WORK ITEM — Only lines containing the string "size" belong in the answer; copy all of them from the entries.
--- DATA SUPPLIED Enclosed Below ---
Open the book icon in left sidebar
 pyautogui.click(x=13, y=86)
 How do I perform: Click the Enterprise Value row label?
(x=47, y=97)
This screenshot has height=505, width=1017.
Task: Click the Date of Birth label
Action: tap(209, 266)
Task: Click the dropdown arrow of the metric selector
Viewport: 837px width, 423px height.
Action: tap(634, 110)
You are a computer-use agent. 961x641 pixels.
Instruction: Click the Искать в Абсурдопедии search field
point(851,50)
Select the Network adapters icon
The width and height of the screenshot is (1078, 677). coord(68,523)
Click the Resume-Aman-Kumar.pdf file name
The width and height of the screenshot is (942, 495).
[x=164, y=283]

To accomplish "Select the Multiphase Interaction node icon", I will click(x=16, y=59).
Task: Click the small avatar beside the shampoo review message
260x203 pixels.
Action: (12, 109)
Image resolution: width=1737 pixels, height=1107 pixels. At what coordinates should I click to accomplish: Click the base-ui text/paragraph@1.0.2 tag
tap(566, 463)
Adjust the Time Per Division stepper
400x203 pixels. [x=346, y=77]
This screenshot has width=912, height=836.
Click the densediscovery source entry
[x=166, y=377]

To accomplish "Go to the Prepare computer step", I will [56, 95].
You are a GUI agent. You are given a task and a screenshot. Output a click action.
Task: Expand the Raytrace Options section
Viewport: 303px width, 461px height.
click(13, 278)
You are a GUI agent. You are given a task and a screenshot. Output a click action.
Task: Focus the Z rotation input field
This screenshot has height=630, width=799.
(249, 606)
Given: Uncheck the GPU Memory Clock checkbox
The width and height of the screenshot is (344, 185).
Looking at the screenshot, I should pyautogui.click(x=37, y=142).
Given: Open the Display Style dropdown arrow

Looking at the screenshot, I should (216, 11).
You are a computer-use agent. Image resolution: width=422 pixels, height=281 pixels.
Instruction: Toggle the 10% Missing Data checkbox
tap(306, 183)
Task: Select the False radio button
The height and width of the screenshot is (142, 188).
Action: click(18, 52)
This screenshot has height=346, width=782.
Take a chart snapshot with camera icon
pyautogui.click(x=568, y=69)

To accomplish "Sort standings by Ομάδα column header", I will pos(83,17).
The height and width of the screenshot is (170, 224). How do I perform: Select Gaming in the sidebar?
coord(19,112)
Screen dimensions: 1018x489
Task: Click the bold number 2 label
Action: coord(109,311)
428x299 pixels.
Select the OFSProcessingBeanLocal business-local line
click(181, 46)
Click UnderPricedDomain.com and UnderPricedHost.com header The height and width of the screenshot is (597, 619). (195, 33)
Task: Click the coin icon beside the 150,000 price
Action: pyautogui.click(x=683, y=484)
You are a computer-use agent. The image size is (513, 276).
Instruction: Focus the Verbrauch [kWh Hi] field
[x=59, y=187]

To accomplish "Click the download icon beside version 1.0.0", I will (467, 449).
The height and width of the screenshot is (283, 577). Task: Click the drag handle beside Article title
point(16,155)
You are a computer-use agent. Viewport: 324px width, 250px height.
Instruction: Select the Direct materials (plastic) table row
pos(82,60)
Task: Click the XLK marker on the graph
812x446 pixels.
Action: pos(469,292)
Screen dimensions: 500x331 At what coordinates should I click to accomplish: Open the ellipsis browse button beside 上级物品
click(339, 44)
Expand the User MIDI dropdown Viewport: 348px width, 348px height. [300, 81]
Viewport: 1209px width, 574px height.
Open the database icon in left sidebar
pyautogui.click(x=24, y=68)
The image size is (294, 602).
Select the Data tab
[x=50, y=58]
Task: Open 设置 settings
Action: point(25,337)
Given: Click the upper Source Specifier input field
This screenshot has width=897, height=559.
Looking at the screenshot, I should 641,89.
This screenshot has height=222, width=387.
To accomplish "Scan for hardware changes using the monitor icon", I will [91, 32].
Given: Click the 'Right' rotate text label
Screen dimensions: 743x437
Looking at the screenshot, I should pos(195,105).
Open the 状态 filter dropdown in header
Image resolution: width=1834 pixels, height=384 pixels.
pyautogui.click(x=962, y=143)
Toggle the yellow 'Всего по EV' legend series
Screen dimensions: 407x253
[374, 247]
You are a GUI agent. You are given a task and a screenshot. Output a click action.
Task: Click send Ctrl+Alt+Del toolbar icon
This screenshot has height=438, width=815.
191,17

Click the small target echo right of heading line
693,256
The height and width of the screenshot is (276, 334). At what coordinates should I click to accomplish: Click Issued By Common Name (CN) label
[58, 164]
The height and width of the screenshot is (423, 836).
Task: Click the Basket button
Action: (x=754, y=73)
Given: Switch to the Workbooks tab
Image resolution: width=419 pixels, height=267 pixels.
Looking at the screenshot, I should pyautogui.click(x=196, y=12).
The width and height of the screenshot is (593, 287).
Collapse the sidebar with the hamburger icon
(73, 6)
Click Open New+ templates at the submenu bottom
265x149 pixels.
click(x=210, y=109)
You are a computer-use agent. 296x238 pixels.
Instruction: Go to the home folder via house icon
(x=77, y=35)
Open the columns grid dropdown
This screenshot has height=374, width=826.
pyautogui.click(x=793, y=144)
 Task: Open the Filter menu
--- End of Enclosed DATA SUPPLIED ---
RESULT OF THE TASK —
You are a computer-use agent. The image size is (513, 276).
The image size is (294, 602).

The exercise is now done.